Copy each line below holding "agent".

=== Data to examine ===

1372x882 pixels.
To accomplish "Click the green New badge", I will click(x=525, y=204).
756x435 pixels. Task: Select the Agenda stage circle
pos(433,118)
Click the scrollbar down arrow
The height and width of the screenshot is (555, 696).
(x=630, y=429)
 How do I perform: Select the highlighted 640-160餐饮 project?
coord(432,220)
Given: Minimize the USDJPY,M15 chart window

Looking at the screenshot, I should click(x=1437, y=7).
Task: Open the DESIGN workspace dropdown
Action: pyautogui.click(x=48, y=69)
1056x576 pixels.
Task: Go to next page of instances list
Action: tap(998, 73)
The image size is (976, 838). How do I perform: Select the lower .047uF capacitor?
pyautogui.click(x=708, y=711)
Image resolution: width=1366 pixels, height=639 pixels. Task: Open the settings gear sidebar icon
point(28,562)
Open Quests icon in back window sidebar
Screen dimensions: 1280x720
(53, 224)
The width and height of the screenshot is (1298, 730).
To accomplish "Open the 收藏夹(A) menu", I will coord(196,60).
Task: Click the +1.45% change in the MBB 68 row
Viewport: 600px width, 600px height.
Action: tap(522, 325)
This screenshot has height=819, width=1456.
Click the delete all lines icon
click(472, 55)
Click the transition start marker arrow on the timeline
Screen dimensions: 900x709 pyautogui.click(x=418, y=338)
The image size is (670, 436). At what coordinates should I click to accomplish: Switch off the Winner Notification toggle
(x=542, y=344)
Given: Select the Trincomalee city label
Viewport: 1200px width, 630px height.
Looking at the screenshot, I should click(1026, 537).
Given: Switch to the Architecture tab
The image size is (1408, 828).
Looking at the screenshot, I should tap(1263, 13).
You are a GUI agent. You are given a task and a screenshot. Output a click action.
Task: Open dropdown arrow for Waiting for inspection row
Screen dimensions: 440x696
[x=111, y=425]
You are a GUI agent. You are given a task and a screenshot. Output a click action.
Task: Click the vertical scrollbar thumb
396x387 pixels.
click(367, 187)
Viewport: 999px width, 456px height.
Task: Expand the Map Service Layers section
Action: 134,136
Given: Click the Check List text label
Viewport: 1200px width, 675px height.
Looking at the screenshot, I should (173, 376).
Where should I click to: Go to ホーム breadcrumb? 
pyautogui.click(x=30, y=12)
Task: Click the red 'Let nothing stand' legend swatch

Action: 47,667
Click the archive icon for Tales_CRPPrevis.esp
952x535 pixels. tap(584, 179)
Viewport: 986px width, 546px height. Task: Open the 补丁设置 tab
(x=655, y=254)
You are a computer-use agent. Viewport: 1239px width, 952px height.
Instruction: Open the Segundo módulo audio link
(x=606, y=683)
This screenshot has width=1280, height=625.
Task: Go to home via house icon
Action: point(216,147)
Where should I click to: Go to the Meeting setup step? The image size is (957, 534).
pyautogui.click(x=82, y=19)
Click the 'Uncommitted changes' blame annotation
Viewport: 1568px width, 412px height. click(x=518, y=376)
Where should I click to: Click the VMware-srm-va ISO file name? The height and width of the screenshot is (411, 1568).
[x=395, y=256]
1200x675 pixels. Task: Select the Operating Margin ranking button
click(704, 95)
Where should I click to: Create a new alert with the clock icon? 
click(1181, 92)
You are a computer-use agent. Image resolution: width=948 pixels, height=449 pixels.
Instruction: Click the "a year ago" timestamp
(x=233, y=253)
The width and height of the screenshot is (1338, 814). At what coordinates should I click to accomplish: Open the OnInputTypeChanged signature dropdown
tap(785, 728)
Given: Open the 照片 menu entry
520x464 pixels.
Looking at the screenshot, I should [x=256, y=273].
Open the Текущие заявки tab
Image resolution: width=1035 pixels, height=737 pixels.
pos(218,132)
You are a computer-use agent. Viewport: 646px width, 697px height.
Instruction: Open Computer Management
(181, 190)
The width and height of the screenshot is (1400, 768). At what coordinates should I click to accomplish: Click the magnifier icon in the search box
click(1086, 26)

===

→ **Solution**
You are a GUI agent. You are given a task and a screenshot. Output a click action.
You are a GUI agent. You are given a task and a screenshot. Output a click action.
You are a computer-use agent. Viewport: 1239px width, 952px height.
You are a computer-use agent. Image resolution: width=948 pixels, height=449 pixels.
You are a computer-use agent. Viewport: 646px width, 697px height.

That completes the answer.